The coming of the railways saw the demise of the stagecoach, but they were still used on minor routes till the early part nineteen hundreds till the car or motorised bus replaced them.
Jim’s talk was preceded by a brief AGM of the Heritage Group.

Friday 14th and Saturday 15th June 2019 at Stratherrick Hall

Following the resounding success of our ‘Things we used to use’ two-day exhibition last summer, we decided to stage something similar this year. To mark the 100th birthday of the Forestry Commission, the Trees and Forests of South Loch Ness exhibition was mounted in (and outside) Stratherrick Hall, masterminded by Bob Main and Mags Fraser, with an informative and hugely entertaining talk by Bryce Reynard on the Friday evening. As last year, the local primary school pupils were our first guests on the Friday, and found the exhibits fascinating, asking lots of questions which showed their enthusiasm and interest.

Inside the hall were a wide variety of wall displays, maps, ‘browsing tables’ of books and magazines, forestry tools from ancient to modern, including power saws, trees themselves from seedlings of different species to full-grown cross-sections showing annual growth rings. Particularly impressive was Mags’ and Janet’s ‘timeline’ showing the history of forestry in South Loch Ness and its effects on the life and landscape of our area. Outside, on the hall wall, were some of the Forestry Commission’s signs (including fire warnings) that have been so familiar over the years, while in the car park were old Ferguson and Fordson tractors, a vintage McConnel circular saw and a modern mobile saw mill producing boards from logs – these were all demonstrated, attracting much interest. We had some members of the public looking in after the Friday school visits, but many more enjoyed the exhibition on Saturday, including a group of local retired foresters.
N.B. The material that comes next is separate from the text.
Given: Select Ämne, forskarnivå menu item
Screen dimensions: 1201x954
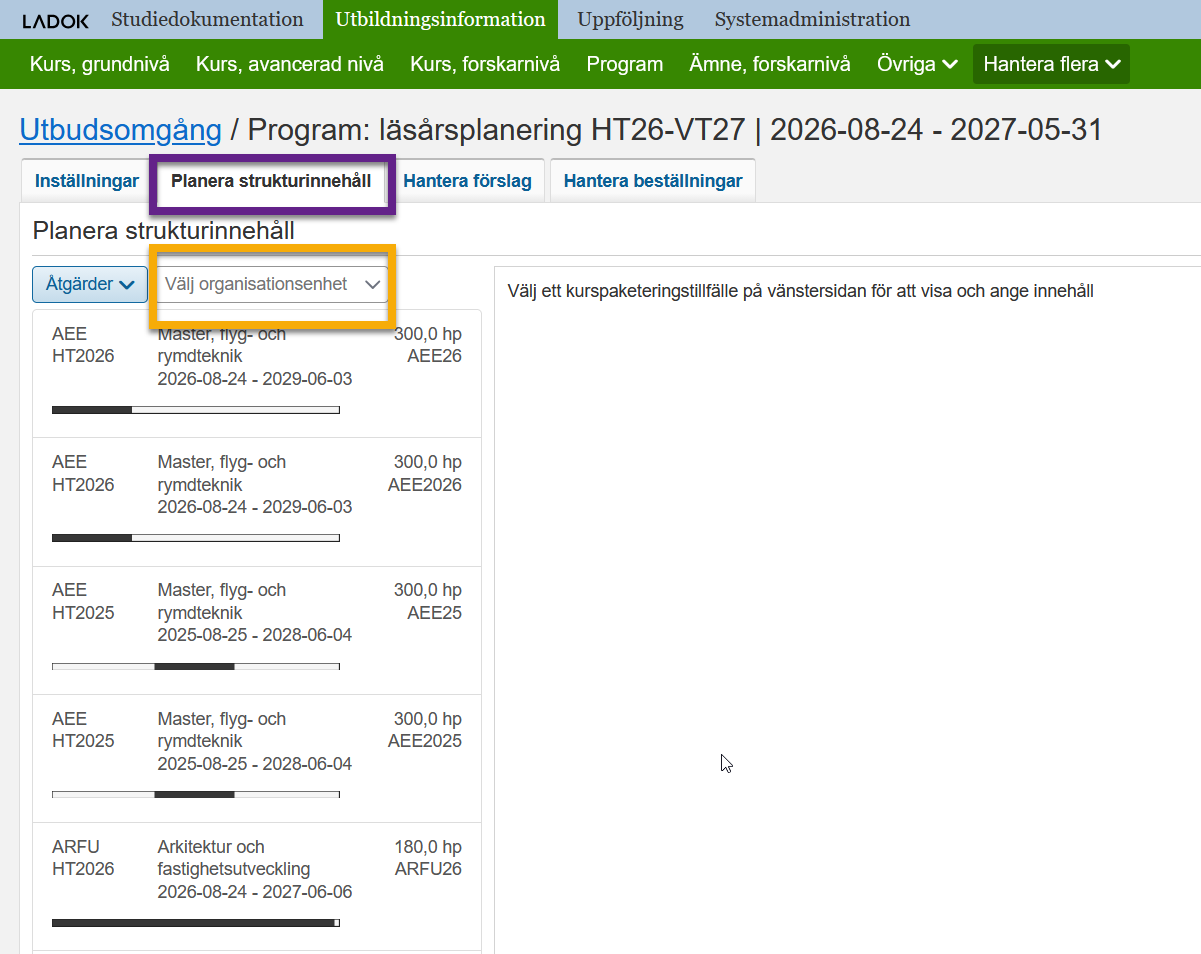Looking at the screenshot, I should point(770,64).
A good turnout of about forty heard Bryce’s talk on Friday evening. After a short but fascinating black-and-white film about Scottish forestry in the early 50s, Bryce launched into a wonderfully colourful life history, with anecdotes from his forestry career which took him to virtually every corner of Scotland. As his life history advanced, his assistant Fred Millwood modelled the various Commission uniform jackets used over the decades, from tweed with red collars with crowns on them, right up to modern fleeces. Bryce found a growing interest in hillwalking fitted in ideally with his job, and another profitable sideline was running bed-and-breakfast with his wife in their several forestry homes. Bryce and Fred rounded off a great evening with a tuneful and amusing duet, and one was left with a feeling that here were two men who had found the ideal life career!

In conclusion, many thanks are due to Bob (himself a civil engineer with the Forestry Commission) and to Mags (who got a little presentation for all her hours of meticulous preparation) and to the numerous people who lent material and artefacts for the display, and also several from outwith the Heritage Group who gave their time over the two days to help man (and woman!) the event. In all, another huge success for the Group.